The cost: Protected threads consume DB2 resources (EDM pool memory, working storage) even when idle. Don't protect threads for infrequent transactions.
Sandra Miller at Federal Benefits tuned their protected thread configuration by analyzing transaction volume by hour:
06:00-08:00 ACCT transactions/hour: 200 -> PROTECTNUM(2)
08:00-17:00 ACCT transactions/hour: 3,500 -> PROTECTNUM(8)
17:00-22:00 ACCT transactions/hour: 800 -> PROTECTNUM(4)
22:00-06:00 ACCT transactions/hour: 50 -> PROTECTNUM(1)
They wrote a CICS PLT (Program List Table) program that adjusts PROTECTNUM at each boundary using EXEC CICS SET DB2ENTRY, reducing idle thread resource consumption by 40% during off-hours.
Thread Accounting and Performance Monitoring
Understanding thread behavior requires instrumentation. DB2 provides detailed thread accounting through DB2 accounting trace (class 1, 2, and 3 records) that expose how threads are actually being used — not how you think they're being used.

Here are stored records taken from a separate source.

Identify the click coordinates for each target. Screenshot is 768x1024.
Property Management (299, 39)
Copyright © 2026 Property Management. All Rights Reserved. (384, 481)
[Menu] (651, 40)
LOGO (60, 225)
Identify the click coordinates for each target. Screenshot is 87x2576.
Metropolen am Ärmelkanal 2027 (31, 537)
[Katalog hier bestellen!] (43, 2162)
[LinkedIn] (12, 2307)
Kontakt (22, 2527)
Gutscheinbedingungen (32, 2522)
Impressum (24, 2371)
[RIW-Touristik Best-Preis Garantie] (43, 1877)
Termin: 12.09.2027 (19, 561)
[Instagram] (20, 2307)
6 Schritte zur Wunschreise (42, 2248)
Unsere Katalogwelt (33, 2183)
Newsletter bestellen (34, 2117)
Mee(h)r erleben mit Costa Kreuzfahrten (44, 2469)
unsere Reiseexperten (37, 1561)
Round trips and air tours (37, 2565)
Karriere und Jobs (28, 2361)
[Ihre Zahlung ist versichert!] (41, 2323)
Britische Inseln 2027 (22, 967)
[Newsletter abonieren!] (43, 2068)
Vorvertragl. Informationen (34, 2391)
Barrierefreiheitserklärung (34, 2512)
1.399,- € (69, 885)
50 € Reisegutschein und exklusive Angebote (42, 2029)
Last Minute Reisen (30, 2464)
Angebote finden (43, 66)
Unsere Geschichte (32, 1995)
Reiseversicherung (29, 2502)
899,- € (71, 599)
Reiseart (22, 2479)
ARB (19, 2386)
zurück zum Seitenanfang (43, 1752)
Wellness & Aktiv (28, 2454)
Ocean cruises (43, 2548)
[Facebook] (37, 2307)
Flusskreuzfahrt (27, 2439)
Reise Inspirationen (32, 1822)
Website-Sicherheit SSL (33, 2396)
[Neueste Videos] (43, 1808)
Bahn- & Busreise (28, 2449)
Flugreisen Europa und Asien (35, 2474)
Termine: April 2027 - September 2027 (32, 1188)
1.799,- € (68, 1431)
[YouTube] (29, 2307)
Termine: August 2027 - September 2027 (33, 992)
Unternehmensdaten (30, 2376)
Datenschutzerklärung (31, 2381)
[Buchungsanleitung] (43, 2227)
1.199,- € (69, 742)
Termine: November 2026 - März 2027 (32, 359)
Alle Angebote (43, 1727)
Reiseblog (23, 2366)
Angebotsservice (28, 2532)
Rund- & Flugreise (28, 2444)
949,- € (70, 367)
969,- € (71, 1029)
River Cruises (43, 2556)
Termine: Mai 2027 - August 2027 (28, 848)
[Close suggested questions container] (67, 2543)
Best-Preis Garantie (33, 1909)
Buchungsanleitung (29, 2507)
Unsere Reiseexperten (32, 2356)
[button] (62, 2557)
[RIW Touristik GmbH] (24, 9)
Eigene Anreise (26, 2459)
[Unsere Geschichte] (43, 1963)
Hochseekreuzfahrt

Key accounting fields for thread analysis:
| Field | What It Tells You | Action Threshold |
|---|---|---|
| QWACRINV | Number of SQL calls per thread | > 500 suggests the transaction is doing too much per UOW |
| QWACWAIT | Thread wait time (all causes) | > 20% of elapsed time indicates contention |
| QWACPOOL | Time waiting for pool thread allocation | > 100ms means THREADLIMIT is too low |
| QWACATCH | Thread creation time (non-protected) | > 50ms justifies protected thread configuration |
| QWACSPNS | Suspend time (DB2 internal) | High values indicate buffer pool or lock contention |
Ahmad at Pinnacle Health built a daily thread utilization report from DB2 accounting traces. The report showed that their patient lookup transaction (PTLKUP) was creating and destroying 8,000 threads per hour because it was configured as a pool thread. Thread creation averaged 35ms each — totaling 280 seconds of pure thread overhead per hour. After configuring PTLKUP as a protected entry thread with PROTECTNUM(6), thread creation time dropped to near zero and transaction response time improved by 12%.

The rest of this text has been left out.